## Start Material shown
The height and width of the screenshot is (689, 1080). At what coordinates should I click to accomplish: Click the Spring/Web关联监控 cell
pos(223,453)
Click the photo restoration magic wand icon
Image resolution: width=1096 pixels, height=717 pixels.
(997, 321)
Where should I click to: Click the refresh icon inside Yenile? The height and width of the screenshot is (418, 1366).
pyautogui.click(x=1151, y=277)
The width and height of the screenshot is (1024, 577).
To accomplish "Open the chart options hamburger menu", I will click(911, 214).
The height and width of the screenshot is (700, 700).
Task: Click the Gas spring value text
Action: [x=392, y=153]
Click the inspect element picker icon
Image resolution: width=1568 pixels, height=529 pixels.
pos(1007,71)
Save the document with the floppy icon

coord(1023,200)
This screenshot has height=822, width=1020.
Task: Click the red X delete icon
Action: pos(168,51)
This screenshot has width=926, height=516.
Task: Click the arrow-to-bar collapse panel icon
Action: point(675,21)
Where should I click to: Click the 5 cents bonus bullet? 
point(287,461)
## End Material shown
Your instructions: Write out every line of the listing above again, unchanged.

Solution to the exercise:
The height and width of the screenshot is (689, 1080). At what coordinates should I click to accomplish: Click the Spring/Web关联监控 cell
pos(223,453)
Click the photo restoration magic wand icon
Image resolution: width=1096 pixels, height=717 pixels.
(997, 321)
Where should I click to: Click the refresh icon inside Yenile? The height and width of the screenshot is (418, 1366).
pyautogui.click(x=1151, y=277)
The width and height of the screenshot is (1024, 577).
To accomplish "Open the chart options hamburger menu", I will click(911, 214).
The height and width of the screenshot is (700, 700).
Task: Click the Gas spring value text
Action: [x=392, y=153]
Click the inspect element picker icon
Image resolution: width=1568 pixels, height=529 pixels.
pos(1007,71)
Save the document with the floppy icon

coord(1023,200)
This screenshot has height=822, width=1020.
Task: Click the red X delete icon
Action: pos(168,51)
This screenshot has width=926, height=516.
Task: Click the arrow-to-bar collapse panel icon
Action: point(675,21)
Where should I click to: Click the 5 cents bonus bullet? 
point(287,461)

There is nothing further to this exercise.